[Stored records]
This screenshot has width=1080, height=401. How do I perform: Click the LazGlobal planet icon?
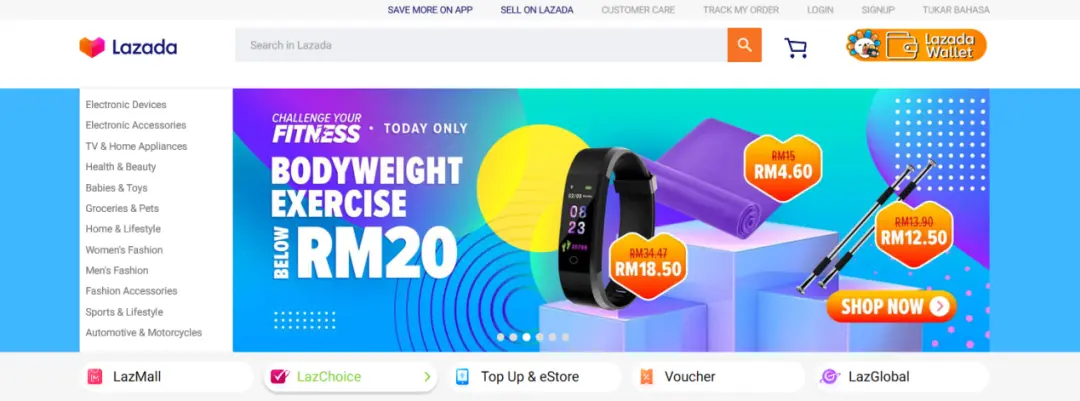(x=829, y=377)
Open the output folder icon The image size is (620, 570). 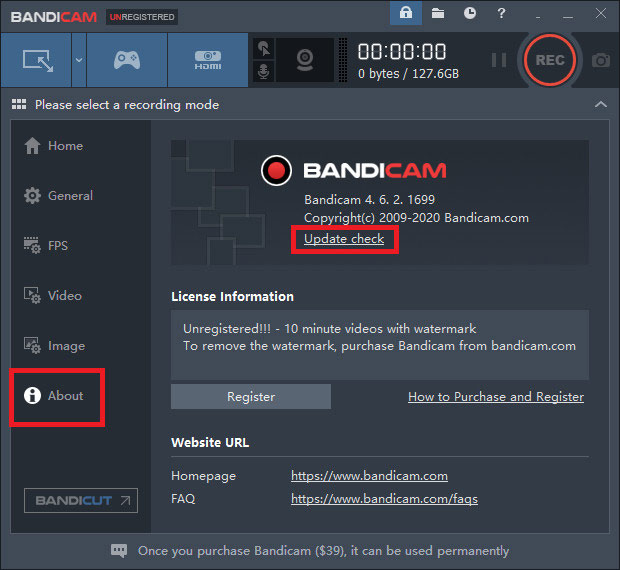(438, 14)
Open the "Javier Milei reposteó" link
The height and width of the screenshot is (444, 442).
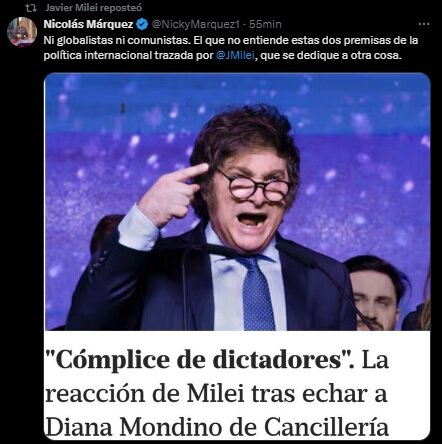click(93, 7)
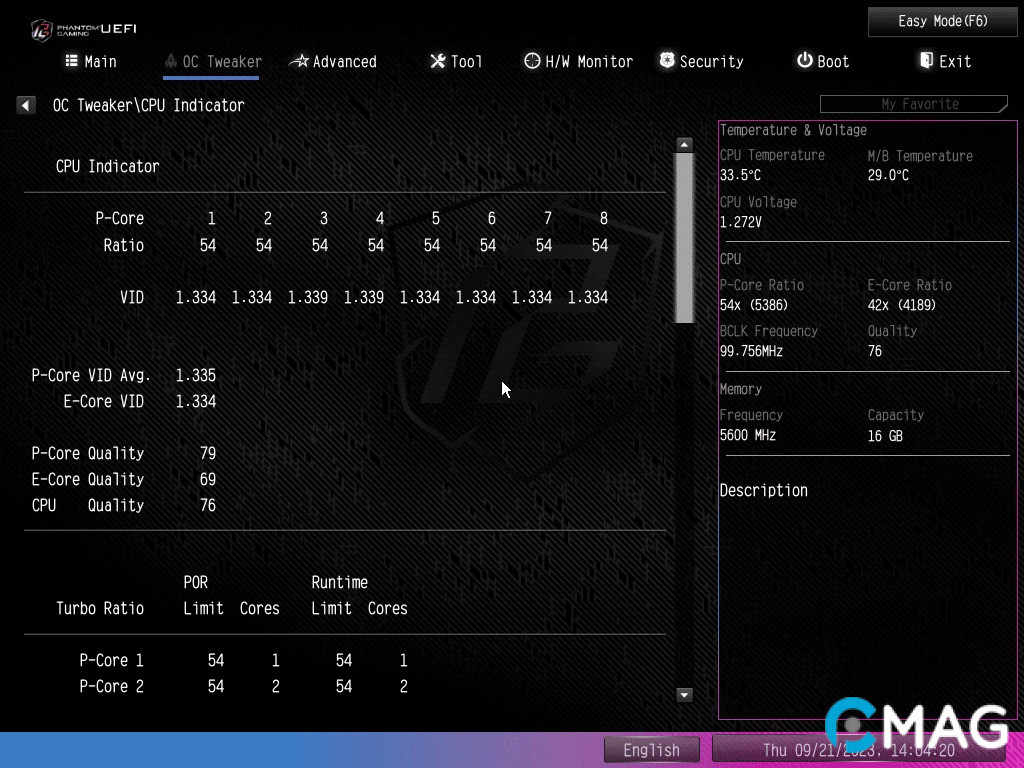The height and width of the screenshot is (768, 1024).
Task: Click the Security tab shield icon
Action: point(667,61)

■ Requirement
Quote, without alteration, the lines running from the line containing "The height and width of the screenshot is (444, 442)." to the last line of the entries, and include no pictures.

■ Response to the exercise
The height and width of the screenshot is (444, 442).
click(93, 7)
The height and width of the screenshot is (768, 1024).
Task: Click the Security tab shield icon
Action: point(667,61)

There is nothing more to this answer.